__WRITTEN INSTRUCTION__
Rescale the rows from the line containing "the Scarves menu" through the line containing "coord(546,747)", inclusive, reproducing every line with its request unchanged and each answer coordinate multiplied by 2.1 and rounded to the nearest whole number, halves rounding up.

(Dataset excerpt)

* START *

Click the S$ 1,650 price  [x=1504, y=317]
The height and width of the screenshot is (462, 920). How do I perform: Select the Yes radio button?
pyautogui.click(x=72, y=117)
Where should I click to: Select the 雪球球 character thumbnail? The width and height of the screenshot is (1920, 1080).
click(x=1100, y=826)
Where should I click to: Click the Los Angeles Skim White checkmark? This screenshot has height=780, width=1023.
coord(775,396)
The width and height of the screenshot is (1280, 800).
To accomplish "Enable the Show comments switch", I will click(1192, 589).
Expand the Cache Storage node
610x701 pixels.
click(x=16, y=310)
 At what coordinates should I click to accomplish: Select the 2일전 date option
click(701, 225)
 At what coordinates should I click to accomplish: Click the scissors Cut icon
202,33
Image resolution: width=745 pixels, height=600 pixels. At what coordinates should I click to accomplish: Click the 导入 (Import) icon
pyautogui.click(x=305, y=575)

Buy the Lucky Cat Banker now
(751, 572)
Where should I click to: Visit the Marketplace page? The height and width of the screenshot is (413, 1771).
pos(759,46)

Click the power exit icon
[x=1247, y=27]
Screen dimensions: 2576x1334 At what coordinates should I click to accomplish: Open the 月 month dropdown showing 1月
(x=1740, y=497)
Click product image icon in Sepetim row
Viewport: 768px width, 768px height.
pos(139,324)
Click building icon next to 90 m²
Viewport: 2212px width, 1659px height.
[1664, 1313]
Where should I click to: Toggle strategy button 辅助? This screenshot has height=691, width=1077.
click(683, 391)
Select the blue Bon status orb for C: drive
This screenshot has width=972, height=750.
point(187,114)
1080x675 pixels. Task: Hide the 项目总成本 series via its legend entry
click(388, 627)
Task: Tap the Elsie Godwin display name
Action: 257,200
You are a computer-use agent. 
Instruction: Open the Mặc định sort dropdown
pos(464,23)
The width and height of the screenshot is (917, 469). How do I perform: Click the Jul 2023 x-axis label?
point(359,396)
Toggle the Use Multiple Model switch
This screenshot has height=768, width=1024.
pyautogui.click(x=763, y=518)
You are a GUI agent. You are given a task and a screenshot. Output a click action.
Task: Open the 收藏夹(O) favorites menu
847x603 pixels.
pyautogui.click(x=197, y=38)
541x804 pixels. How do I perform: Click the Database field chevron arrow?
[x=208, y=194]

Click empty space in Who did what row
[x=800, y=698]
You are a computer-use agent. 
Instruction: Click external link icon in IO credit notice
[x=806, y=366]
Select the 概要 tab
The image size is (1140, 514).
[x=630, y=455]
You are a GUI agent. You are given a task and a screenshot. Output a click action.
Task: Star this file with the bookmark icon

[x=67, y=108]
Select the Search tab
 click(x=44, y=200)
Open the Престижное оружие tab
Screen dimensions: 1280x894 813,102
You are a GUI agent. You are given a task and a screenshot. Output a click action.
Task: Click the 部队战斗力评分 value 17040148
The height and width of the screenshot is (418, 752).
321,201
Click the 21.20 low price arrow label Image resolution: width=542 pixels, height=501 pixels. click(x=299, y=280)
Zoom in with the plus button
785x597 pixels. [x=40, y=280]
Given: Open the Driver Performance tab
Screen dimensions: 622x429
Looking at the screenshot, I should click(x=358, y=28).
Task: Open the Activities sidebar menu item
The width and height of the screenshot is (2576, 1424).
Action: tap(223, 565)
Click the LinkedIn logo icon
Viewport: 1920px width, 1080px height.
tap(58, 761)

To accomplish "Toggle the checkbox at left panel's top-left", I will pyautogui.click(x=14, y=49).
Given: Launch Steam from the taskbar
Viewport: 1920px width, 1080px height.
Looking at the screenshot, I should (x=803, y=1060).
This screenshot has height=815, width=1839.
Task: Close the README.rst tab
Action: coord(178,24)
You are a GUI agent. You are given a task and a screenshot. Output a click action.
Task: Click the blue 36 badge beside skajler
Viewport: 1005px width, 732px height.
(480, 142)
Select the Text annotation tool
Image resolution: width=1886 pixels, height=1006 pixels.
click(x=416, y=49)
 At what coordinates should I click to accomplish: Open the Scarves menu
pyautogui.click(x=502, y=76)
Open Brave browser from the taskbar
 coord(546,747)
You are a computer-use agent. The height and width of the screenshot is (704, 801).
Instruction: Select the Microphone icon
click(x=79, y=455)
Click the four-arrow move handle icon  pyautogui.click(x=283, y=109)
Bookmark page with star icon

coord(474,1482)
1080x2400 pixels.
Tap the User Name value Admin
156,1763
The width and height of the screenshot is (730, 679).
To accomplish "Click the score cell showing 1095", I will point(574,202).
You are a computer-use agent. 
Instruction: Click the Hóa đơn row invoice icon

* END *

__RESULT FOR THIS TASK__
 At what coordinates should I click to accomplish: Open the Scarves menu
pyautogui.click(x=1054, y=160)
Open Brave browser from the taskbar
 coord(1147,1569)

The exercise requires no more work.